L’analyse de Nikolas Gvosdev et de Ray Takeyh paraît aujourd’hui dans l’International Herald Tribune le 1er janvier 2008.

«If the deadlock in the UN Security Council over the final status of Kosovo signals any future trends, it is that Russia has finally dispensed with any lingering beliefs that it should work with the United States to set the global agenda.

»One of the legacies that Vladimir Putin bequeaths to his successor is Russia's changed position in the world. Moscow no longer has any interest in making minor modifications to a policy largely predetermined in Washington. And the principal beneficiary of this changed perception may be Iran.

(…)

»… Despite its unsavory reputation in the West, Iran has acted responsibly in dealing with Muslim republics and populations of Central Asia. The United States may view Iran as a revolutionary power bent on upending the regional order. But for Russia, Iran is largely a status quo state whose continued cooperation is critical for stability in the Middle East and the projection of Russian influence in that region. The strategic alignment between the two nations only reinforces the economic interests.

»The Bush administration, which has dedicated so much of its efforts to rebuilding ties with Europe, has utterly failed to bridge the gap with the Russian Federation. Having failed to stop the United States over Kosovo and Iraq, Moscow's stance on Iran demonstrates Russia's return as a major actor. For its part, Tehran has learned to love Russia's strategy of placating the United States with superficial gestures while enhancing its relations with Iran. In the coming months, there will be ample Russian and American pledges of cooperation against Iran's persistent nuclear violations. However, the strategic landscape has changed. And that does not bode well for America's attempt to rein in Iran.»

Deux remarques peuvent être proposées pour accompagner cette analyse.

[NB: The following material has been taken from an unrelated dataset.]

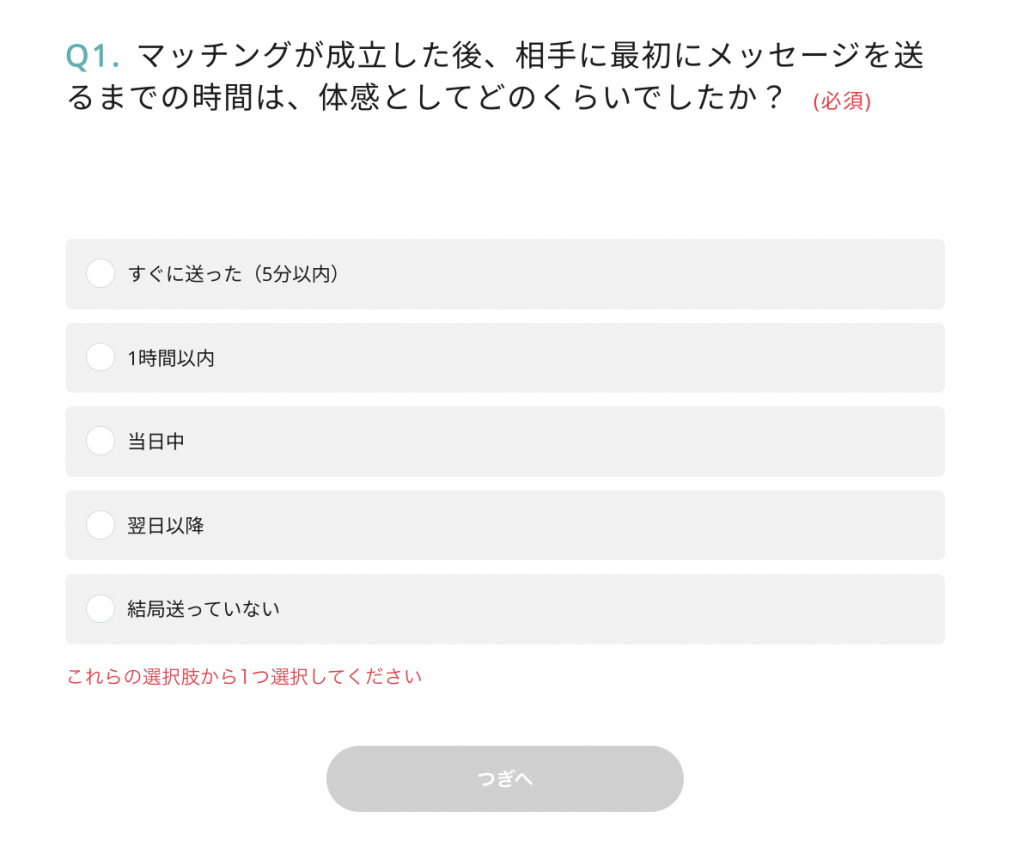Choose the 当日中 radio circle

[100, 441]
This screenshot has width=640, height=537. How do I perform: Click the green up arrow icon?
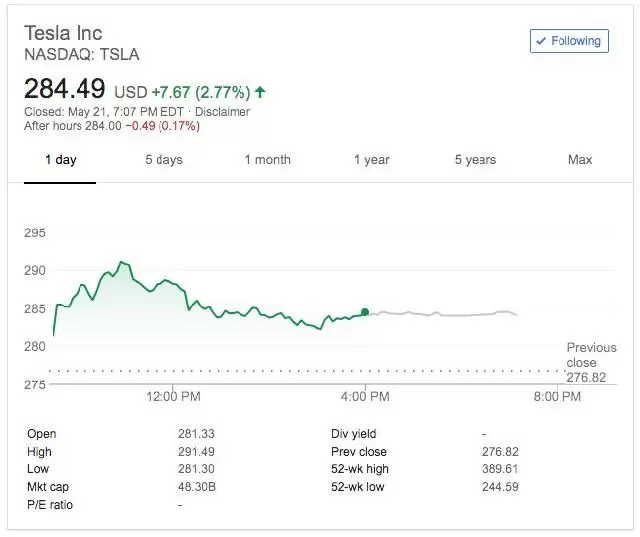[x=261, y=92]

• La première est évidemment une confirmation. La Russie a complètement repris son autonomie de puissance et, dans cette perspective, sa diplomatie s’avère beaucoup plus habile et créatrice que celle de l’Occident (pour le coup, on peut effectivement parler d’“Occident”, l’aveuglement américaniste ayant complètement infecté les pays ouest-européens). C’est en effet le plus remarquable du côté russe, qui montre bien la rupture effectuée entre le modèle soviétique et l’actuel cadre souverainiste de la politique russe (au contraire des USA, qui en restent plus que jamais à la vision d’une “politique de force”, sans doute incapables d’imaginer autre chose). Le retour de la puissance russe n’a nullement précipité la Russie vers un retour à la “politique de force”, mais a fait renaître une vraie diplomatie, que la puissance russe sert plutôt qu’elle ne l’oriente.

• L’échec français de la politique maximaliste décidée l’été dernier est aujourd’hui complètement mis en lumière. Les Français sont enfermés dans la même position que les USA, mis sur la défensive avec une rhétorique d’intransigeance qui n’a plus de raison d’être et qui n’a pas les moyens de s’affirmer. Le tournant français de l’été 2007 pouvait se défendre à l’été 2007, et tant que planait une menace d’attaque des USA que les Français pouvait prétendre contenir en “accompagnant” Washington. Aujourd’hui, il apparaît futile, entêté et appuyé sur une rigueur de raisonnement complètement marginalisé par les événements. Cette persistance dans une position politique devenue caduque avec la publication de la NIE 2007 montre une sclérose et un dogmatisme de la diplomatie française, assortis d’un comportement de suffisance à ne pas vouloir modifier ce que les événements vous imposent de modifier. Résultat : aujourd’hui, dans la crise iranienne, les Français n’existent plus. Ils s’occupent donc des avatars des organisations humanitaires et des SDF.